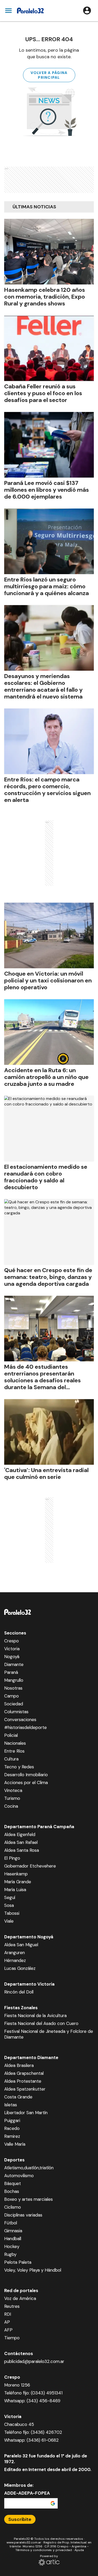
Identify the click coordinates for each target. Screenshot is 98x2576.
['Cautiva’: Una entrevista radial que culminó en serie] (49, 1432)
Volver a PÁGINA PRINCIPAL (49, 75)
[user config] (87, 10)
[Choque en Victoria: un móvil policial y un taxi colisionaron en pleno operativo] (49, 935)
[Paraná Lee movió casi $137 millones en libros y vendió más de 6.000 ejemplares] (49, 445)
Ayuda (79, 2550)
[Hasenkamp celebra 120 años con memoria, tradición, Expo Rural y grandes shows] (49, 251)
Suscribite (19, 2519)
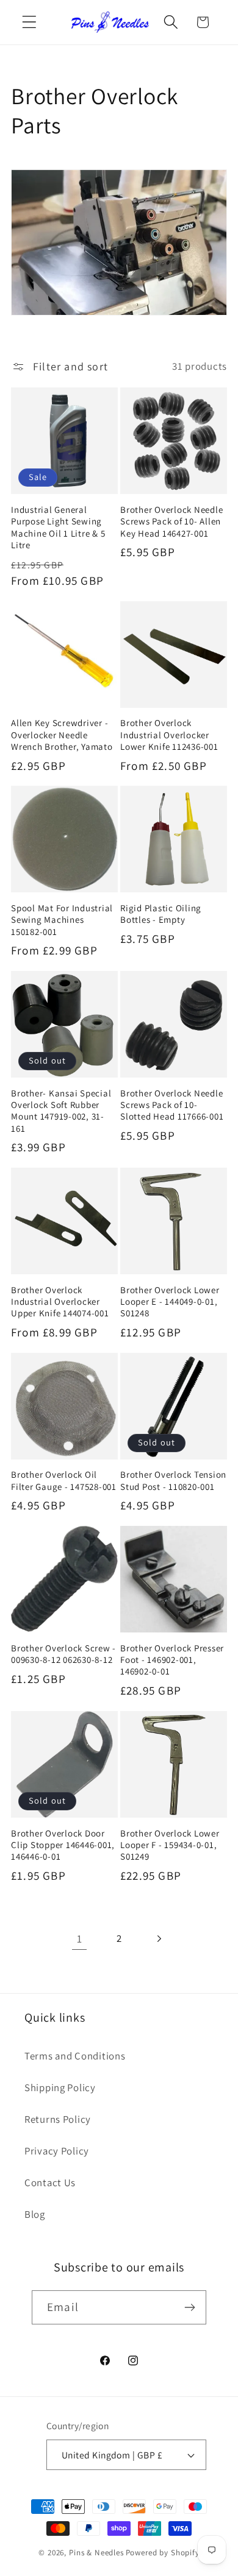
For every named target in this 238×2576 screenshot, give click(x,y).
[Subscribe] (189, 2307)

********

• **Description of the task**
Quote the preceding records in their entirety, excluding every picture.

• **Output**
Identify the click coordinates for each target. Screenshot is 98x2576.
['Cautiva’: Una entrevista radial que culminó en serie] (49, 1432)
Volver a PÁGINA PRINCIPAL (49, 75)
[user config] (87, 10)
[Choque en Victoria: un móvil policial y un taxi colisionaron en pleno operativo] (49, 935)
[Paraná Lee movió casi $137 millones en libros y vendió más de 6.000 ejemplares] (49, 445)
Ayuda (79, 2550)
[Hasenkamp celebra 120 años con memoria, tradición, Expo Rural y grandes shows] (49, 251)
Suscribite (19, 2519)
For every named target in this 238×2576 screenshot, give click(x,y).
[Subscribe] (189, 2307)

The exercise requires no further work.